BroadChain News, Polymarket, a prediction market platform, is reportedly planning a migration from Polygon, sparking competition among multiple public chains. Josh Stevens, Polymarket's new Vice President of DeFi Engineering, publicly stated on April 25 that the platform's business growth has far exceeded the capacity of its existing infrastructure, and the team is advancing a series of technical upgrades to address pain points in high-frequency trading. Among these, the most market-focused solution is "chain migration." Stevens pointed out that the platform requires larger block space, lower gas fees, and shorter block times to achieve instant settlement.
Polymarket initially chose Polygon due to its low transaction fees, relatively fast settlement speeds, and mature EVM ecosystem. However, as platform trading volumes continue to rise, especially with a surge in high-frequency trading demand, issues such as increased transaction latency, poor order cancellation experiences, and reduced execution efficiency during network congestion have gradually emerged. Previous analysis indicated that attackers exploit the time gap between Polymarket's off-chain matching and on-chain settlement to repeatedly cause transaction failures at minimal cost, thereby clearing market maker orders and arbitraging. A single address could earn tens of thousands of dollars daily, with attack costs nearly zero. This mechanism flaw directly forces market makers and automated trading bots to face forced order cancellations, passive exposure of positions, or even direct losses, with no official solution currently available.

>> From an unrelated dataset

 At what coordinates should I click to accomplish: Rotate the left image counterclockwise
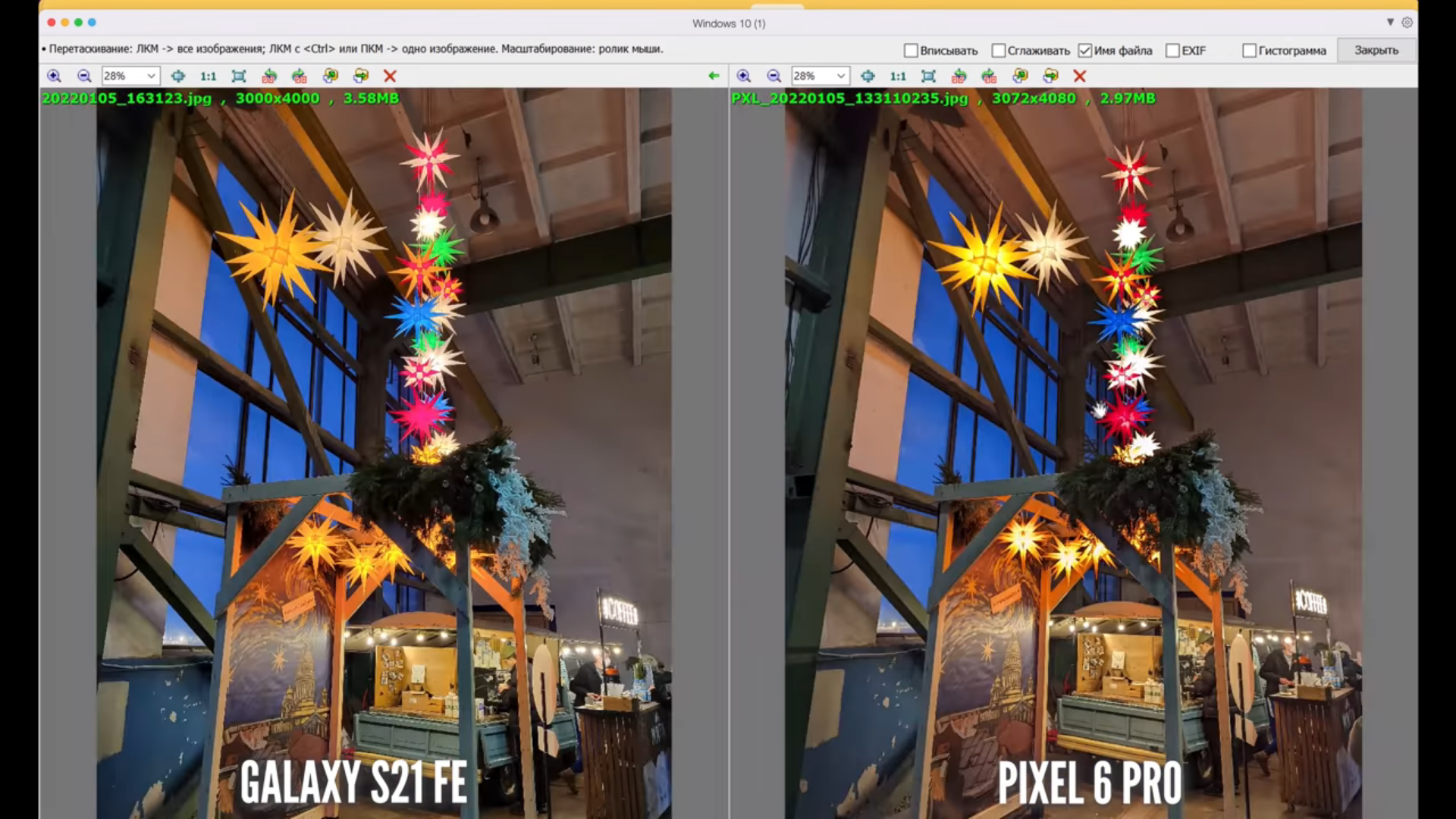click(269, 76)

This is not the first time Polymarket has been rumored to migrate. Late last year, community discussions suggested the team planned to launch its own L2 server and gradually move away from Polygon. Now, Stevens' public statement is seen by outsiders as the plan moving from internal discussions to the implementation phase. Following the announcement, public chains such as Sui, Solana, Sonic, Algorand, and Sei have extended olive branches to Polymarket, citing reasons including lower fees, faster transaction confirmation times, high throughput, and friendly support for transaction-intensive applications.

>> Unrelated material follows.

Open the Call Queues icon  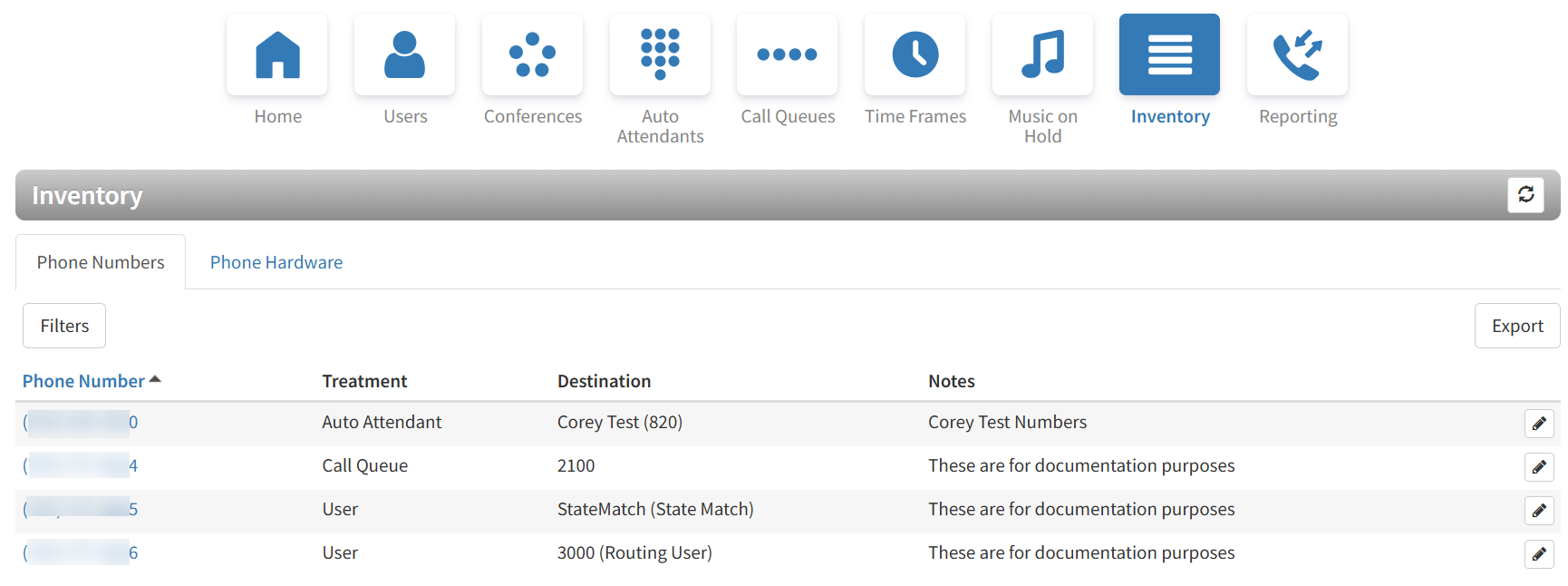click(788, 54)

For Polygon, Polymarket's migration would result in significant revenue losses at the ecosystem level. Dune data shows that Polymarket currently contributes approximately 56.3% of Polygon's transaction fees. Based on the latest daily fee structure, for every $100 in fees generated by Polygon, about $56 comes from Polymarket. So far this year, Polymarket has contributed approximately $72.9 million in transaction fees, accounting for 61.3% of Polygon's total transaction fee revenue (about $119 million). Polymarket has become Polygon's core economic engine, and if its migration plan is implemented, it would directly lead to a substantial decline in Polygon's revenue.